Бармен уже хотел было вонзить всю остроту множества своих нервных окончаний в невозмутимую гладь характера вышибалы, вспенить штильное поверхностное спокойствие, углубиться, прокипятить и выпарить! И, конечно, остыть... По обыкновению... Ведь они давно привыкли так общаться: разгон – торможение, разгон – торможение, эмоции на фоне общей усталости... Завсегдатаям было сложно представить их по отдельности.
Настрой бармена был прерван ударной волной свежего воздуха пронесшегося за влетевшей в помещение рыжей девушкой, покрашенной под блондинку. Влетев в бар она чуть не выбила из под вышибалы его собственные ноги большой сумкой, и, резво запрыгнув на высокий барный стул рядом с удивленно замерившем Хирэ, облокотилась на стойку правой рукой и вскинув ладонь поприветствовала окружающих запыхавшимся голосом:
— Привет!
Широко раскрытая улыбка, веснушки, обжигающие белое худоватое личико, длинные растрепанные по-хиповски небрежно волосы, и два сияющих откровенным счастьем глаза. Глаза... «Похоже сегодня состоялись синхронные вспышки двух сверхновых... — заметил про себя Хирэ. — И нам посчастливилось это лицезреть, интересно, как она не запуталась — бегать в этой своей длинной юбке...» А юбка, старинного, на средневековый манер, фасона, была, действительно, длинноватой для ее невысокого роста.
— Что желаете, Ксения?
— Дайте мне два ананасовых сока, для разнообразия.
— Вы наверное Хирэ, да? Опоздайте за извинения, то есть за опоздание... Но я бежала со всех ног, старалась как могла, чтоб не опоздать. Бежала, прям как лошадь.

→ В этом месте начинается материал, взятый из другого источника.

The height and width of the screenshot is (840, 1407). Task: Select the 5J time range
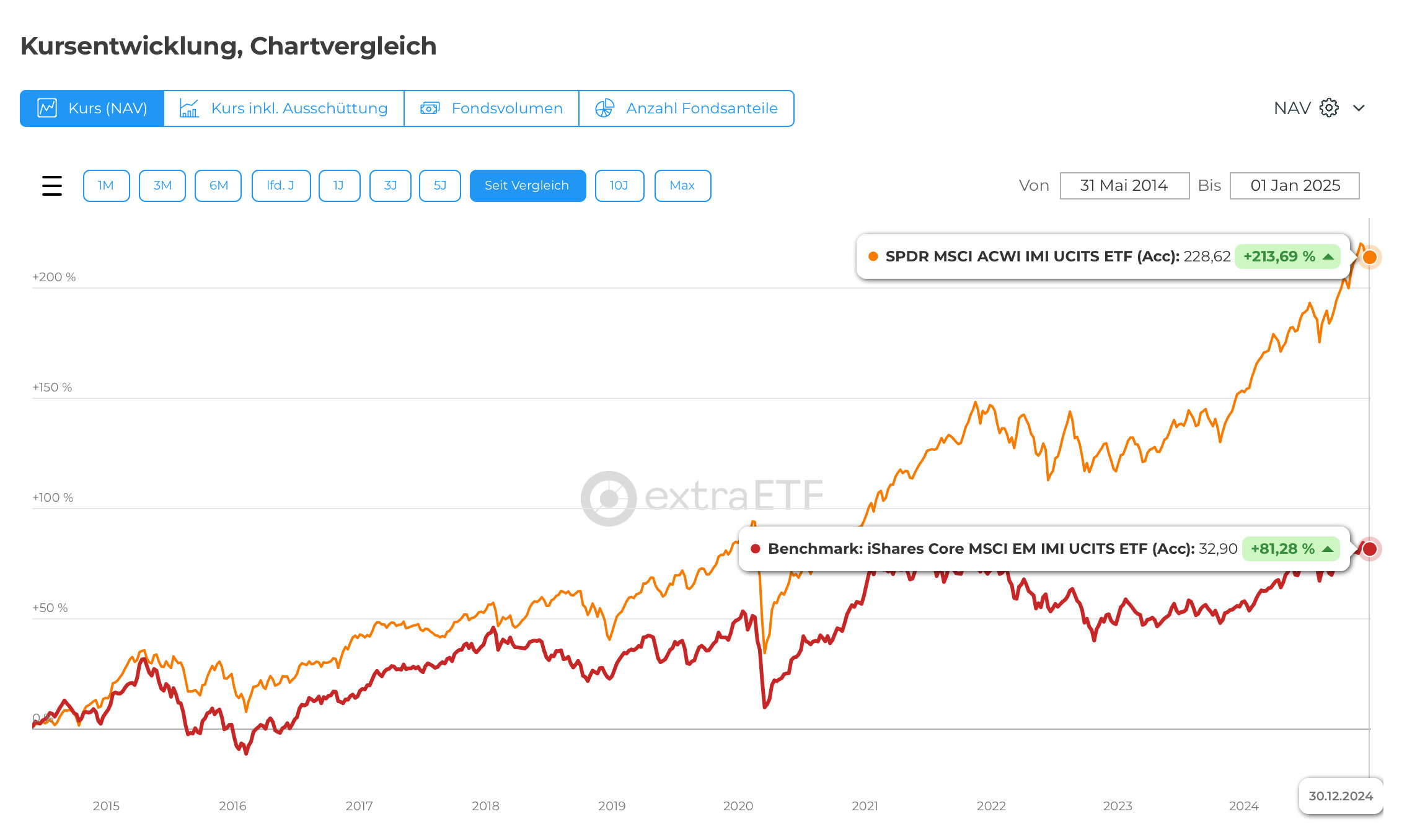[439, 185]
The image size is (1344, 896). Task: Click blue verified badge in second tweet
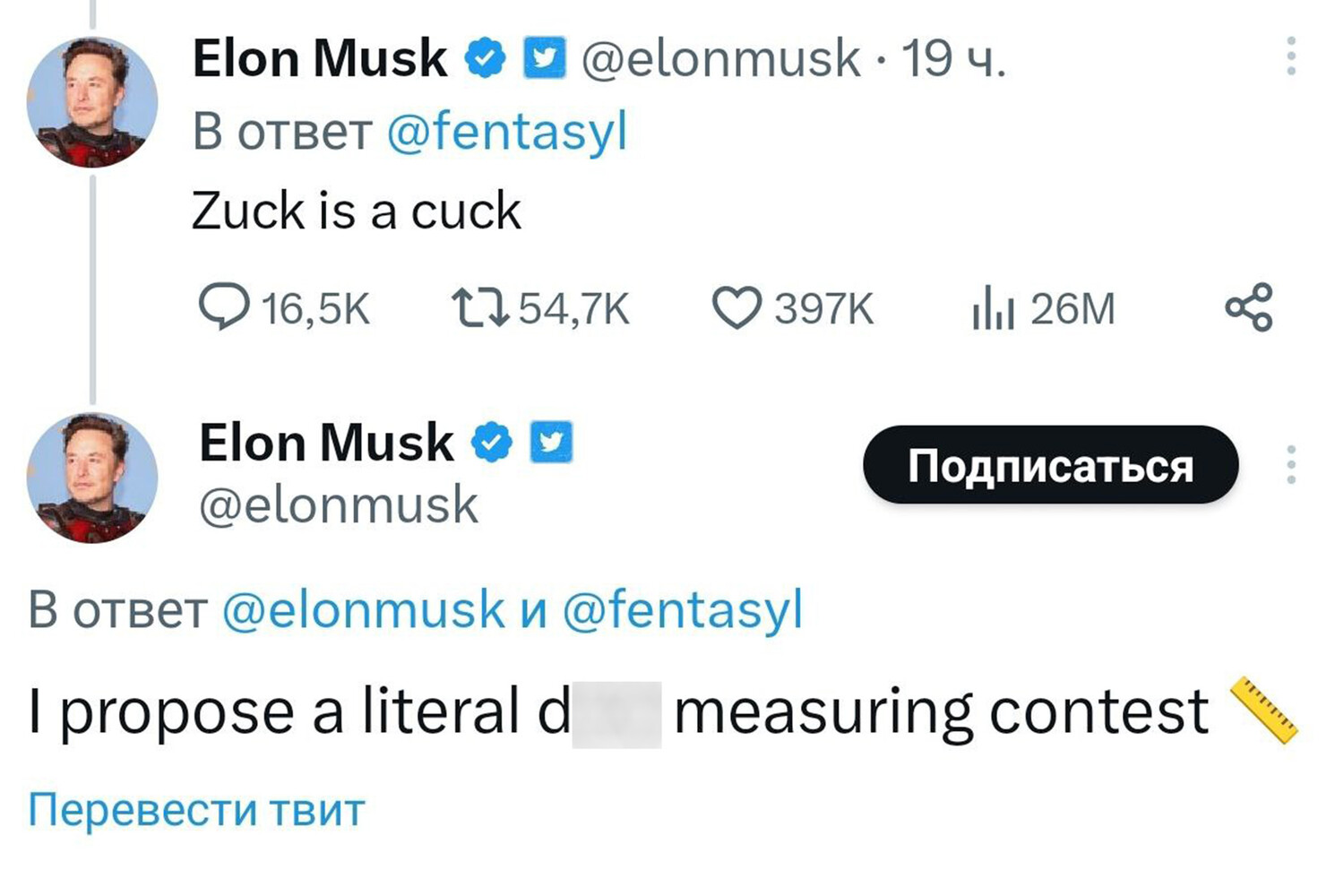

Два одинаковых сока для разнообразия... Опоздайте за опоздание... Дрожащая ужимка на лице Хирэ, с проблескивающей то тут то там гладью зубов, выдавала в нем то, что он уже еле сдерживал губами смех, и, на всякий случай, он решил прикрыть их ладонью, как бы опершись на левую руку.
— Ксения, все мы немножко лошади... — послышался голос вышибалы, подходящего к дальнему краю стойки.
— О! А я тоже знаю стихи! Вот угадай! Их видно днем не видно ночью, Они, как звездочки, как точки. Летают бешено вокруг. Мерцая, исчезают вдруг. — парировала она.
Ну-у-у... — он не успел ответить и получил еще одно непродолжительное, предположительно четверостишье, на сей раз уже её собственного сочинения:
Куда не пошла бы я на
И где бы ни была на
Я не забуду никогда на
Московского утреннего метрополи-те-на! Имени Виленина!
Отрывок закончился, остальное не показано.